Pipeline 1: Redirect fabin to fabout
Contents
Pipeline 1: Redirect fabin to fabout¶
While wavelet-triggered tasks enable us to receive and operate on one wavelet at a time, the programmer may need a way to receive a tensor comprised of multiple wavelets using one instruction. This is enabled by fabric input DSDs. Similarly, using fabric output DSDs, the programmer can send multiple wavelets using one instruction.
This example illustrates two fabric DSDs, one for input and another for output. Each fabric DSD requires a corresponding color.
Crucially, when using a fabric input DSD, it is important that the programmer
blocks the wavelet’s color, as this example does for the color
MEMCPYH2D_DATA_1
.
Otherwise, wavelets of that color will attempt to activate the (empty) task
associated with the color, which in turn will consume the wavelet before it can
be consumed by the fabric input DSD.
This example only has a single PE, which receives data via H2D and sends it out via D2H in one vector operation. Logically speaking it is NOT valid because H2D and D2H are serialized. The host triggers D2H only if H2D is done. The hardware has some internal queues to hold the data for I/O, so H2D finishes when it pushes all data into the dedicated queues. This example still works if the size does not exceed the capacity of such queues. Otherwise H2D stalls.
The parameter size
controls the number of wavelets of H2D and D2H. The
program stalls when size
exceeds 14.
Such programming paradigm is called pipelined approach: the kernel receives
input data without storing it into memory, instead redirecting the result to
the output. The microthread is necessary because the CE (compute engine) must
have some resources to run memcpy
kernel. The kernel stalls if a blocking
instruction @add16(outDsd, inDsd, 1)
is used. The simulation stalls, and
the instruction trace shows @add16
repeatedly querying data from input
queue 1, which is still empty. The router receives the H2D command much later
than running @add16
. The CE has no resource to run the H2D command received
by the router, so it stalls.
layout.csl¶
// Color/ task ID map
//
// ID var ID var ID var ID var
// 0 MEMCPYH2D_1 9 18 27 reserved (memcpy)

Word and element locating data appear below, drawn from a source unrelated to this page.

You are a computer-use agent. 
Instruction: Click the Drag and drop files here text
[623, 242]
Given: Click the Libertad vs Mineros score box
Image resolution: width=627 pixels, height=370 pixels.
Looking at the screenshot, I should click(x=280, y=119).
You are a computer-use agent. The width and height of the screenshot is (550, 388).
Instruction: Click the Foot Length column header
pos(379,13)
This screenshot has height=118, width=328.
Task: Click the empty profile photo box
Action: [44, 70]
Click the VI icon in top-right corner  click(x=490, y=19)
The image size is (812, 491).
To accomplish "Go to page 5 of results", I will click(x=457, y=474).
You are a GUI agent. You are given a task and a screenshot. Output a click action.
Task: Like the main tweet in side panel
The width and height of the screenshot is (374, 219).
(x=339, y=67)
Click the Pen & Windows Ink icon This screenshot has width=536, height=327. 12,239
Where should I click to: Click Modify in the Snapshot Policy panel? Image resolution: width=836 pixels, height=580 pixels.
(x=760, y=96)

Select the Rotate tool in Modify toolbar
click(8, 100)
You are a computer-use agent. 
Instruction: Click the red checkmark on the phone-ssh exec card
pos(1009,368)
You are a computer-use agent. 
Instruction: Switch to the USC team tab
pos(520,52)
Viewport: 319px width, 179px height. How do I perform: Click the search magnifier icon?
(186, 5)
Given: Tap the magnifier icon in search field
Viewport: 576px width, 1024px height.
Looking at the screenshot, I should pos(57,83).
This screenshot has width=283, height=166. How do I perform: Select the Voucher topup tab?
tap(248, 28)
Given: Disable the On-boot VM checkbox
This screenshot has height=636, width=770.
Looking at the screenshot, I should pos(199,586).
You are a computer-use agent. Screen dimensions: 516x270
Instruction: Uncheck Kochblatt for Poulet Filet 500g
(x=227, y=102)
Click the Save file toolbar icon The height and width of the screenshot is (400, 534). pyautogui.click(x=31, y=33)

// 1 MEMCPYD2H_1 10 19 28 reserved (memcpy)
// 2 11 20 29 reserved
// 3 12 21 reserved (memcpy) 30 reserved (memcpy)
// 4 13 22 reserved (memcpy) 31 reserved
// 5 14 23 reserved (memcpy) 32
// 6 15 24 33
// 7 16 25 34
// 8 main_task_id 17 26 35
param size: i16;
param MEMCPYH2D_DATA_1_ID: i16;
param MEMCPYD2H_DATA_1_ID: i16;
const MEMCPYH2D_DATA_1: color = @get_color(MEMCPYH2D_DATA_1_ID);
const MEMCPYD2H_DATA_1: color = @get_color(MEMCPYD2H_DATA_1_ID);
const memcpy = @import_module("<memcpy/get_params>", .{
.width = 1,
.height = 1,
.MEMCPYH2D_1 = MEMCPYH2D_DATA_1,
.MEMCPYD2H_1 = MEMCPYD2H_DATA_1
});
layout {
@set_rectangle(1, 1);
@set_tile_code(0, 0, "pe_program.csl", .{
.size = size,
.memcpy_params = memcpy.get_params(0)
});
}
pe_program.csl¶
param memcpy_params: comptime_struct;
// number of elements received from host
param size: i16;
const sys_mod = @import_module("<memcpy/memcpy>", memcpy_params);
// Queues
const h2d_1_iq: input_queue = @get_input_queue(2);
const d2h_1_oq: output_queue = @get_output_queue(3);
// Task IDs
const main_task_id: local_task_id = @get_local_task_id(8);
const in_dsd = @get_dsd(fabin_dsd, .{
.extent = size,
.fabric_color = sys_mod.MEMCPYH2D_1,
.input_queue = h2d_1_iq
});
const out_dsd = @get_dsd(fabout_dsd, .{
.extent = size,
.fabric_color = sys_mod.MEMCPYD2H_1,
.output_queue = d2h_1_oq
});
var buf = @zeros([1]i16);
const one_dsd = @get_dsd(mem1d_dsd, .{ .tensor_access = |i|{size} -> buf[0] });
task main_task() void {
// WARNING: large size can stall.
// H2D and D2H are serialized. It is NOT safe to run "send" and "recv"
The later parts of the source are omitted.